Convert everything in the records from the line containing "The image size" down to the line containing "pyautogui.click(x=757, y=632)", both included, into a Markdown table with the columns Row and Line, skipping blank lines. Leave the pictures out of the answer.

§ **Supplied entries**
>> Begin

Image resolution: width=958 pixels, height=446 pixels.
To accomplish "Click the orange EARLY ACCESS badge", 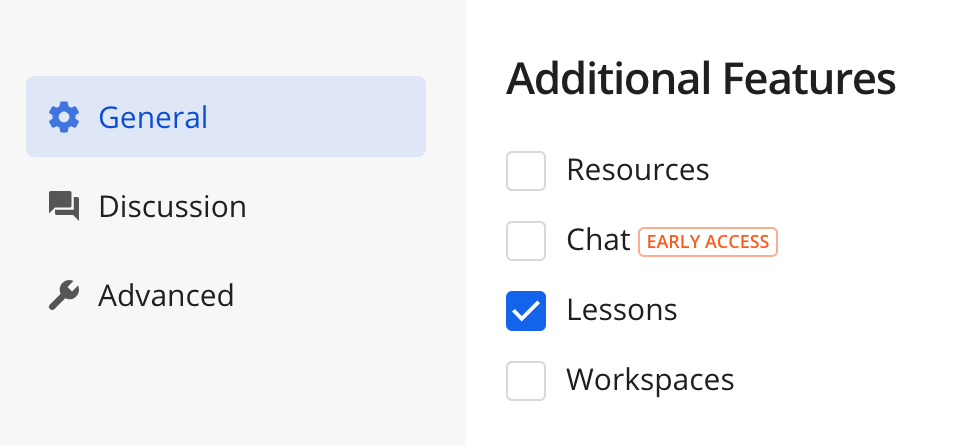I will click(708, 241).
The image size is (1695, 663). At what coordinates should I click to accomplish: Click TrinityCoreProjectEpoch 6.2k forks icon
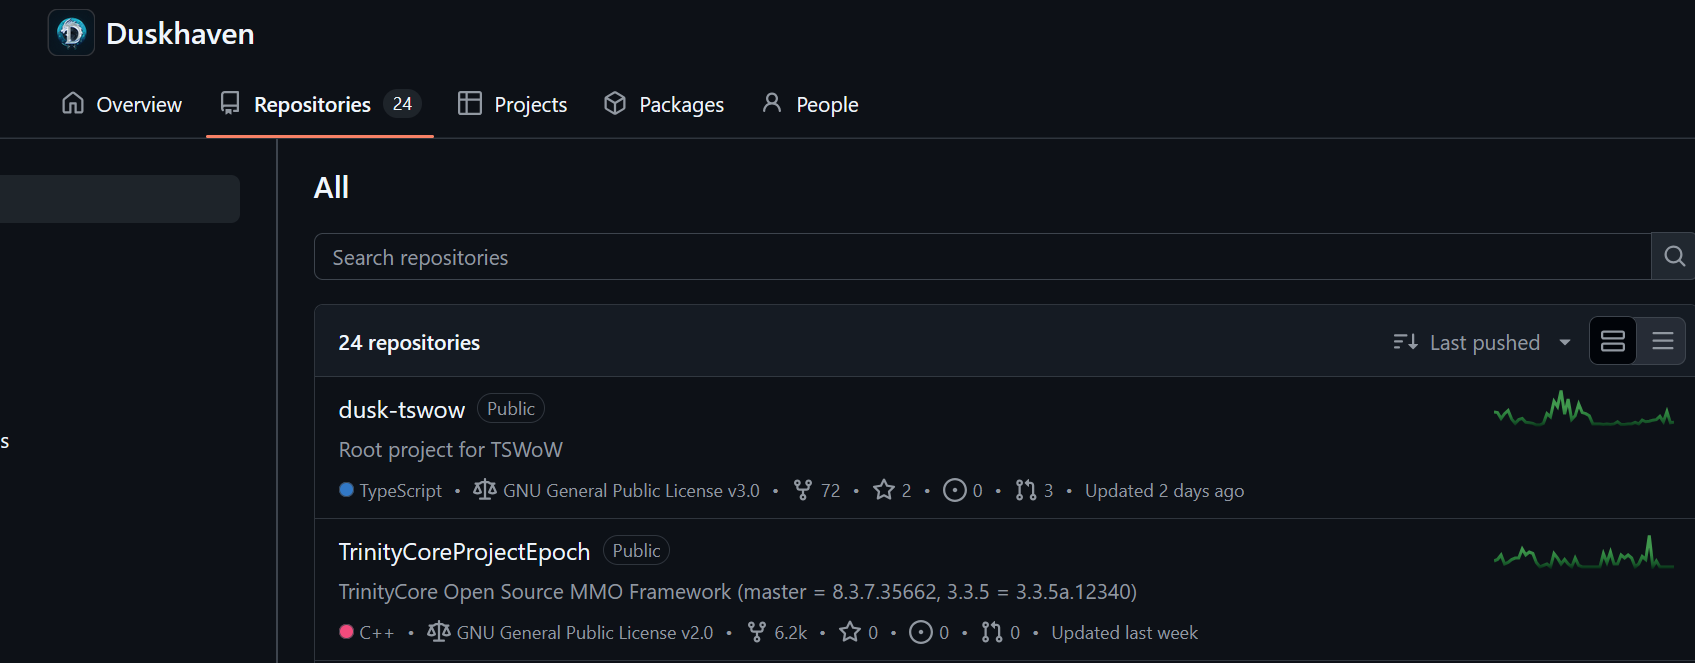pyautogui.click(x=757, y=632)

>> End
>> Begin

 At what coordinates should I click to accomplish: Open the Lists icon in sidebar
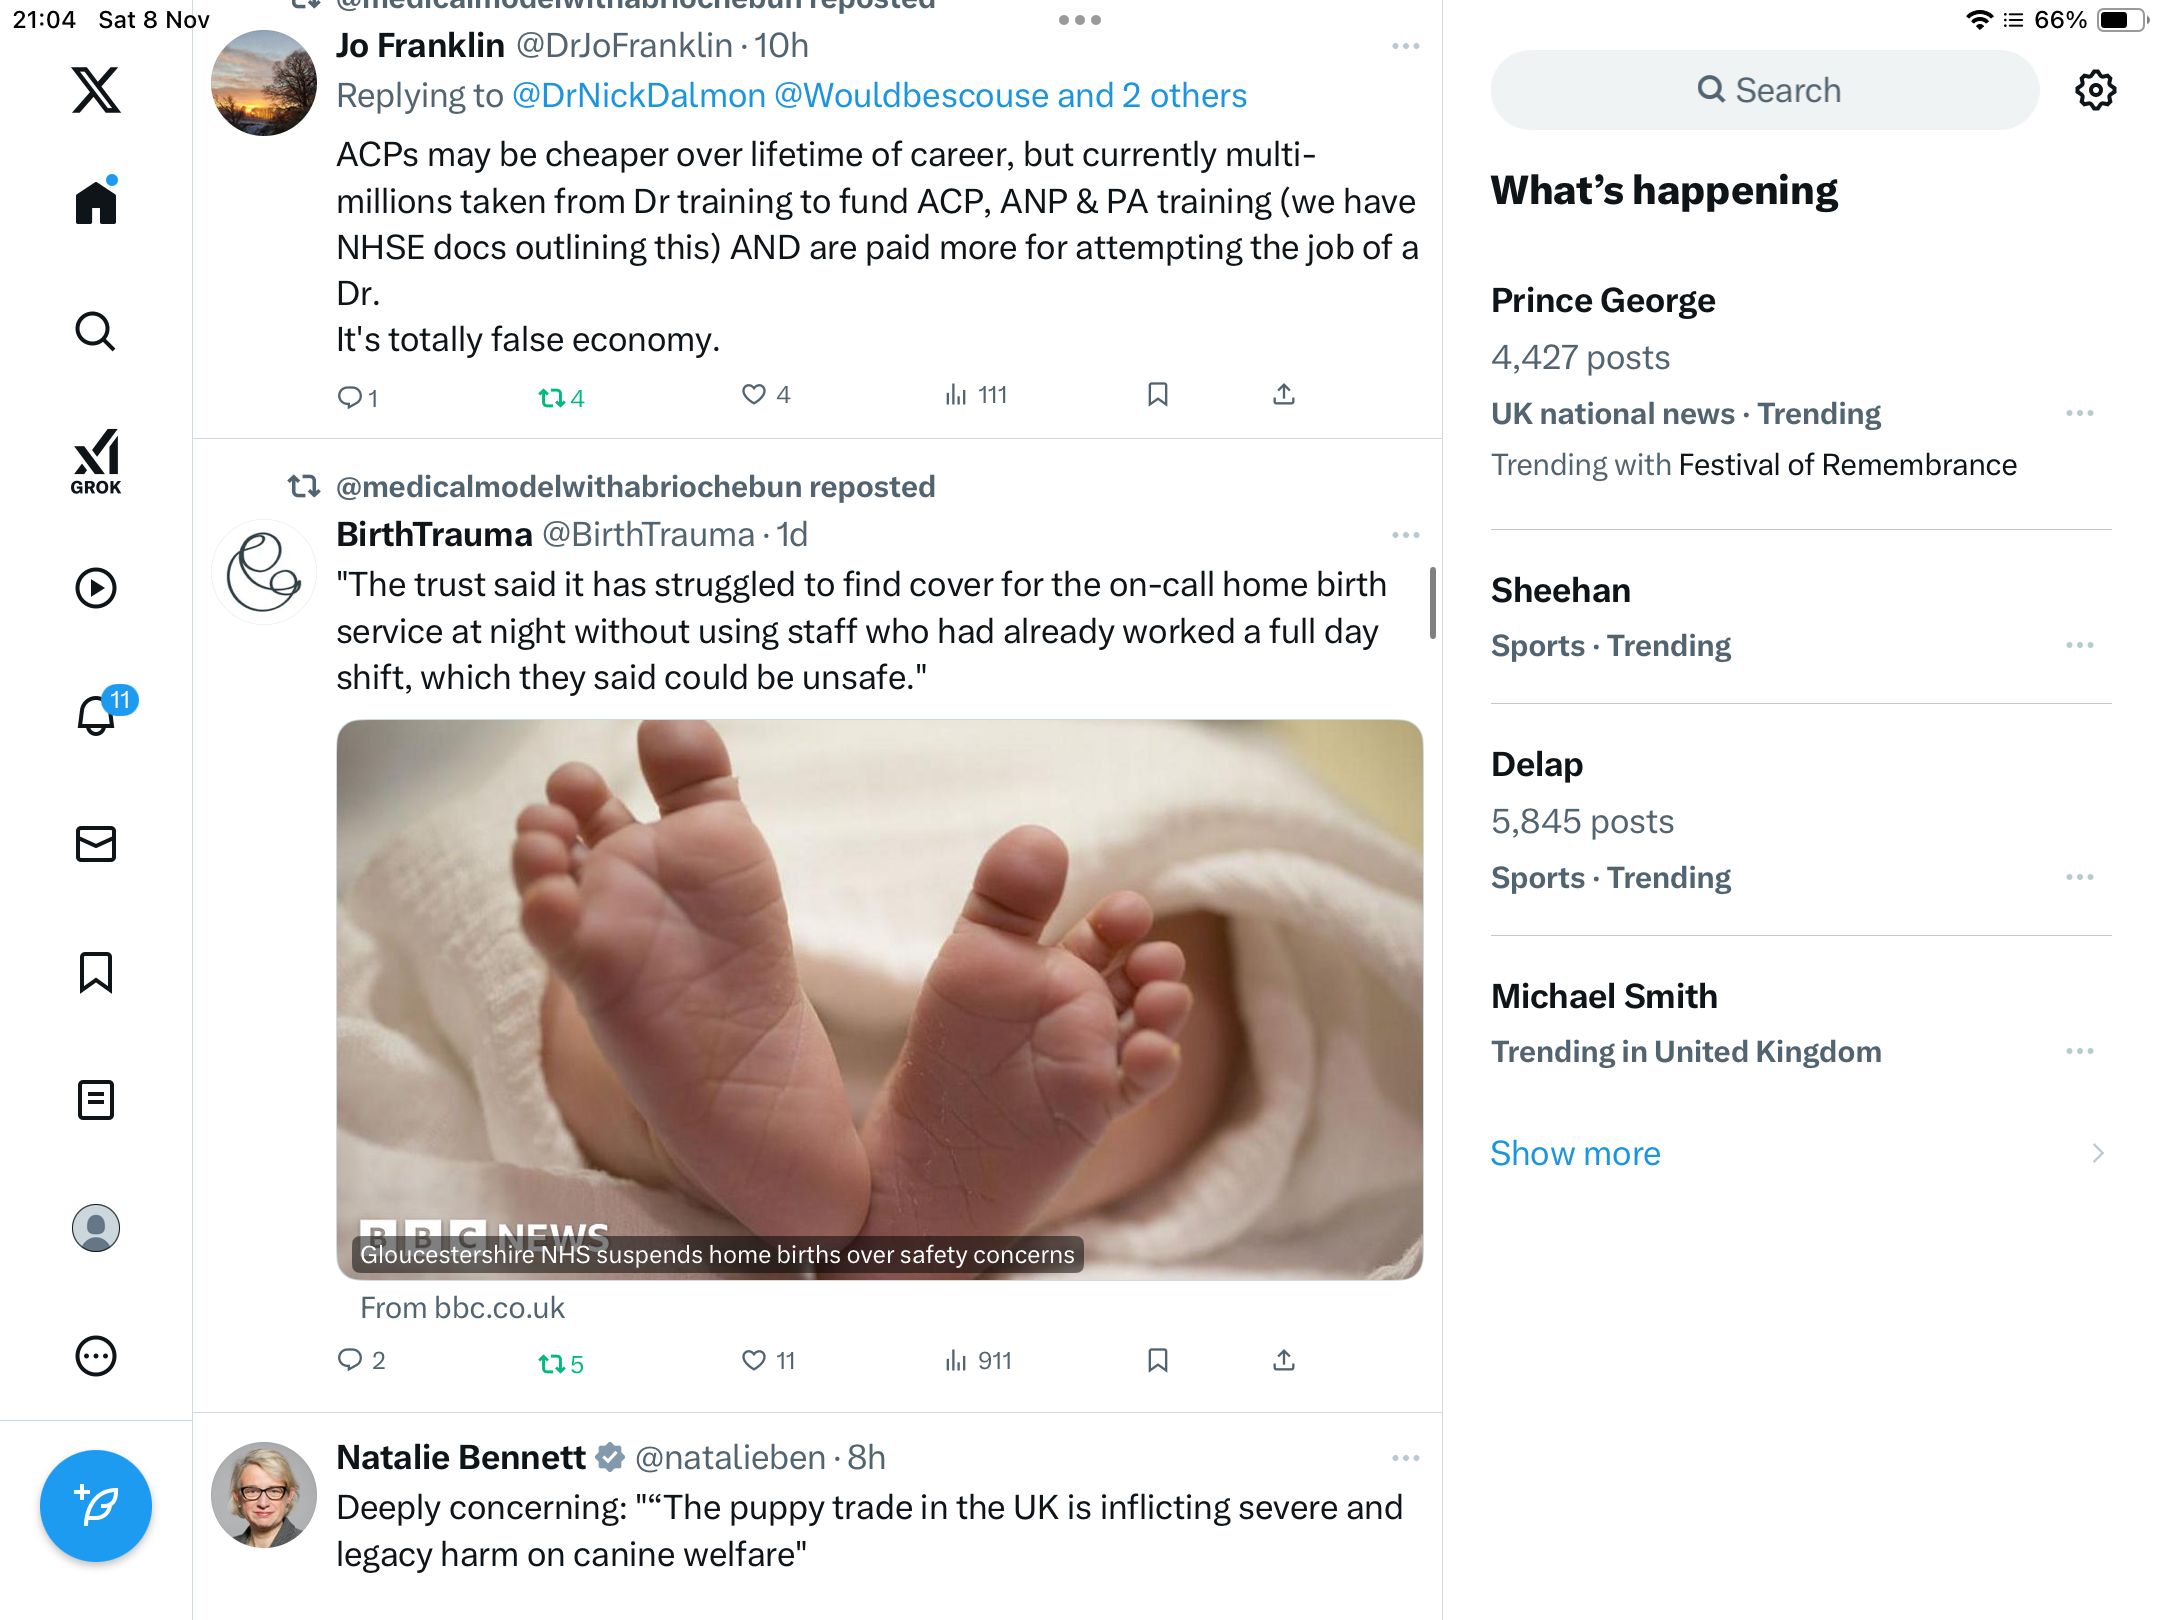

>> End

§ **Finished exercise**
| Row | Line |
|---|---|
| 1 | The image size is (1695, 663). At what coordinates should I click to accomplish: Click TrinityCoreProjectEpoch 6.2k forks icon |
| 2 | pyautogui.click(x=757, y=632) |